TASK DETAILS:
Search the material below for the word "screenshot" and copy every line in which it occurs.

AVAILABLE DATA:
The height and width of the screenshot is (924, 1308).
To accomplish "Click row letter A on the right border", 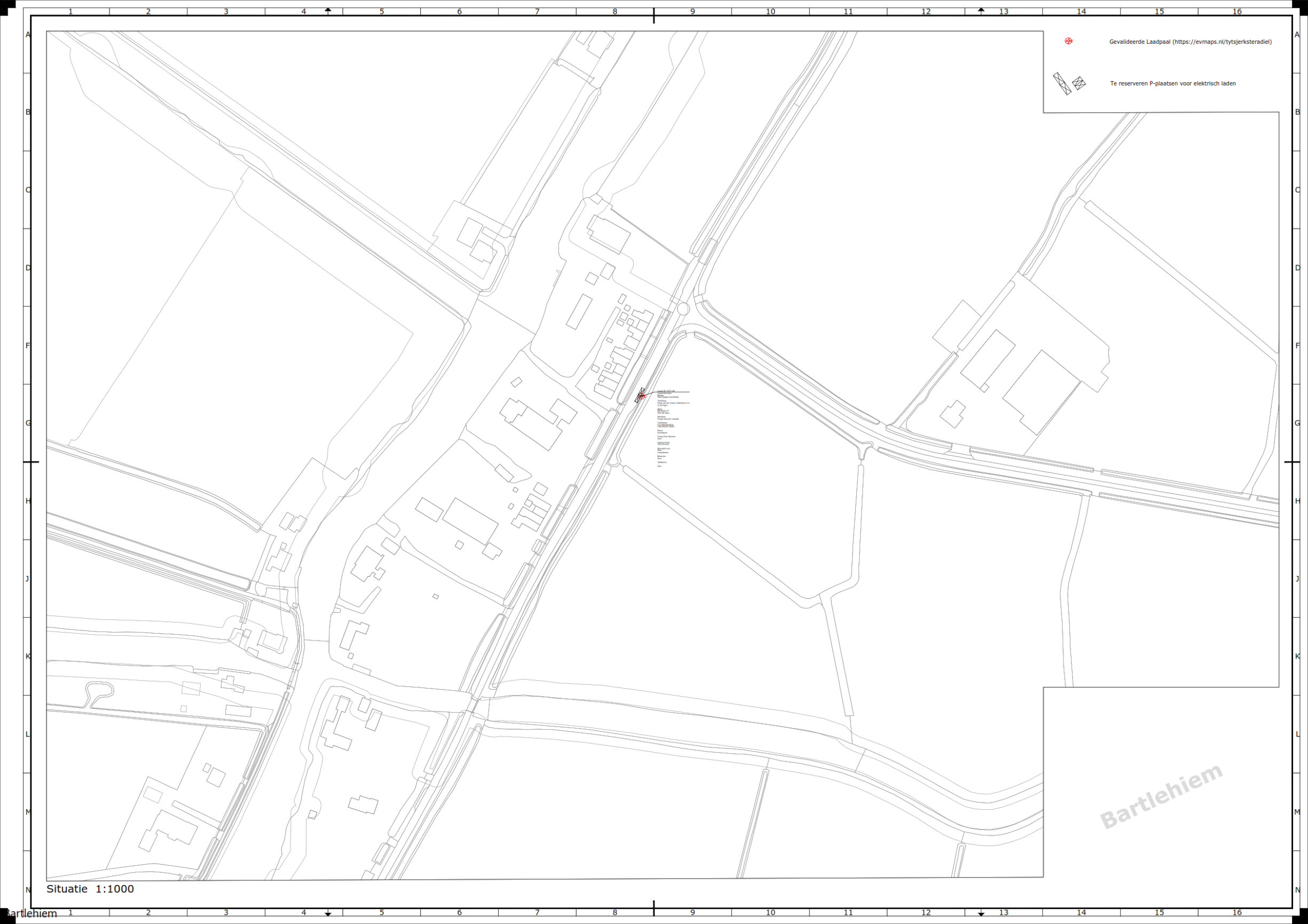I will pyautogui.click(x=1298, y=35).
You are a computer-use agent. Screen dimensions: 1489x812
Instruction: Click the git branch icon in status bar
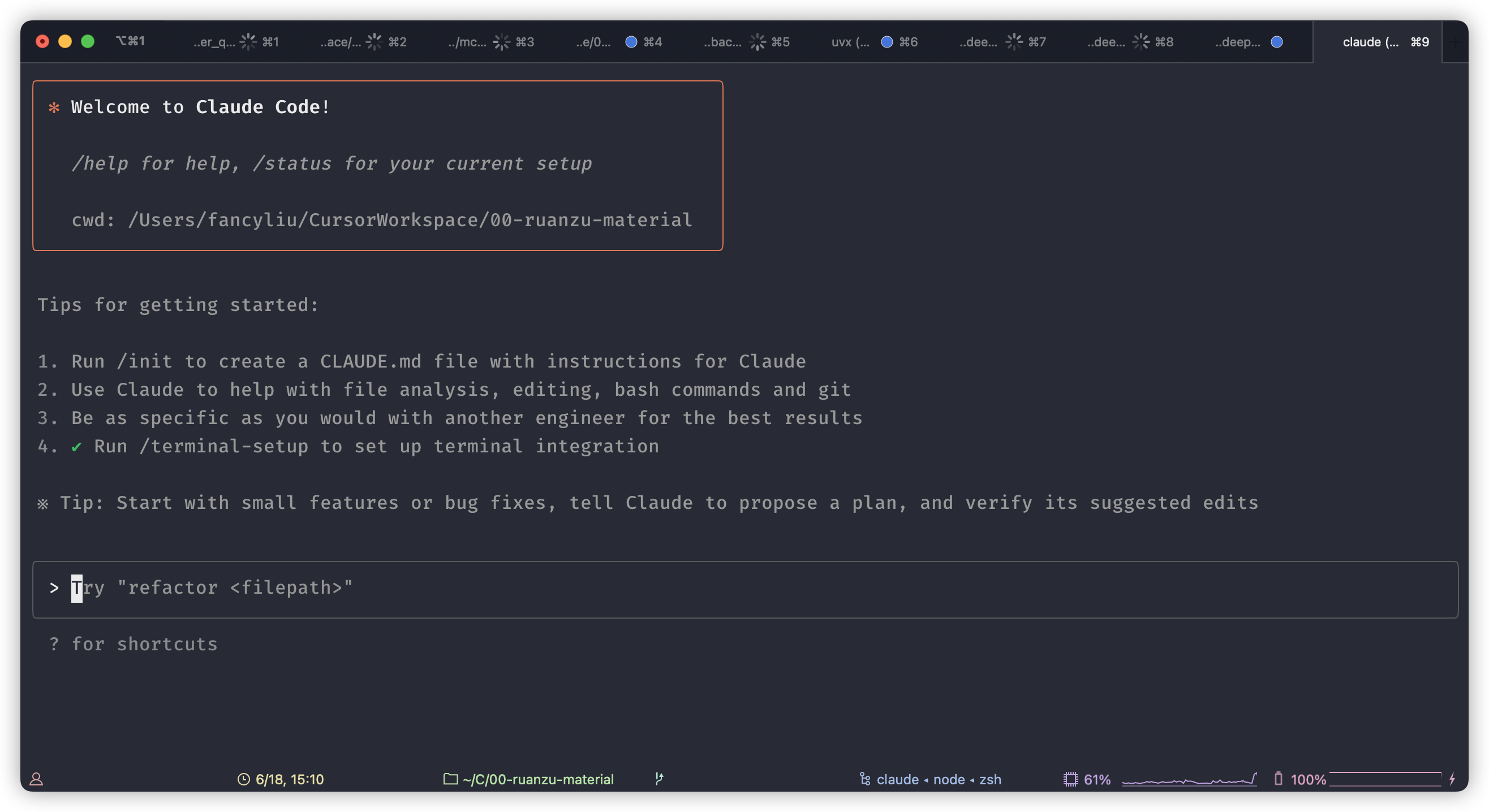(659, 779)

--

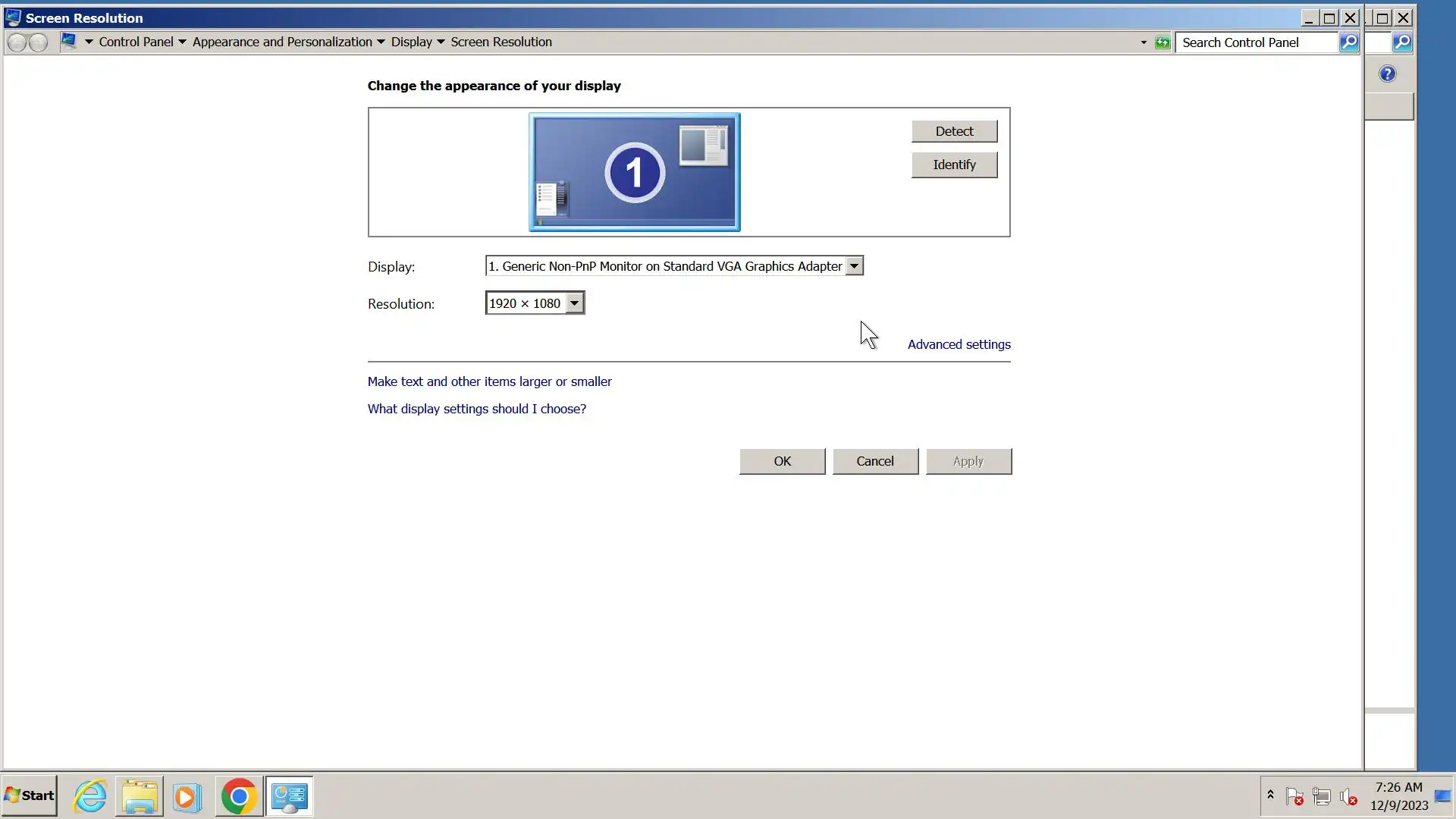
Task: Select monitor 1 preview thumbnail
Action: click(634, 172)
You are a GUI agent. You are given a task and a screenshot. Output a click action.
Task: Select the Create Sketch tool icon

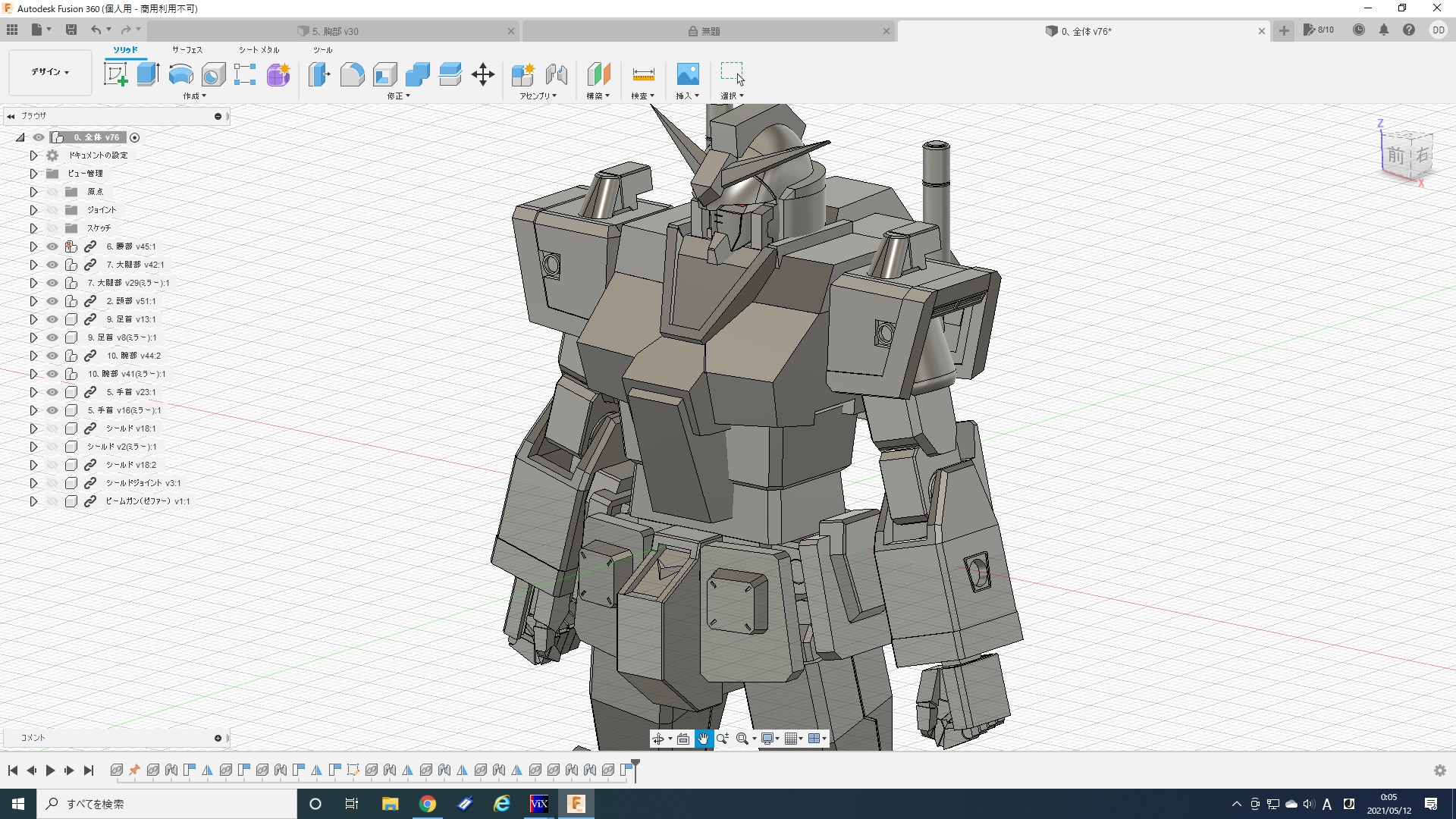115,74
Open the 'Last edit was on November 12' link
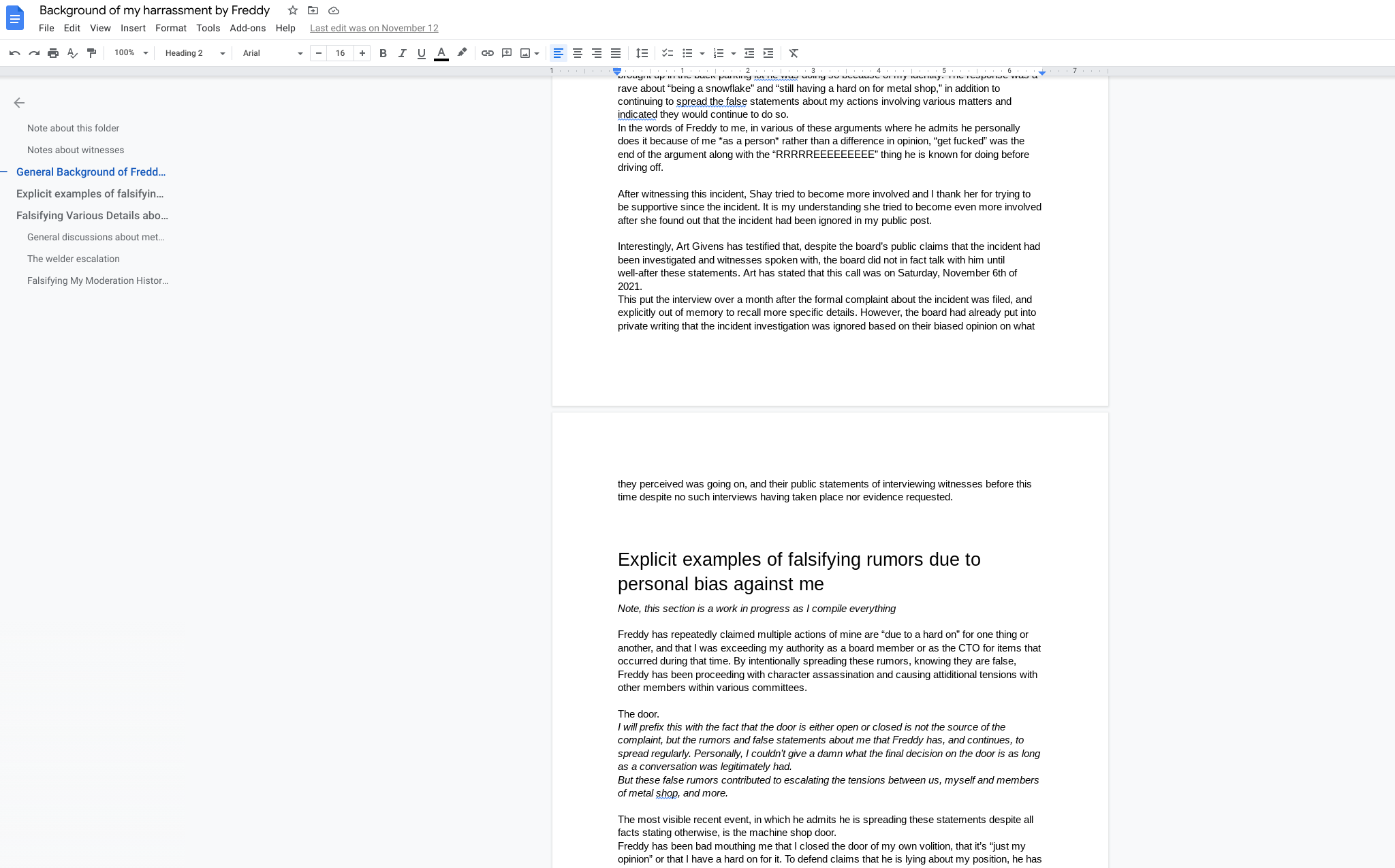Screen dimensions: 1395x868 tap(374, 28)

WRITTEN ANSWER:
The height and width of the screenshot is (924, 1308).
You are a GUI agent. You are given a task and a screenshot. Output a click action.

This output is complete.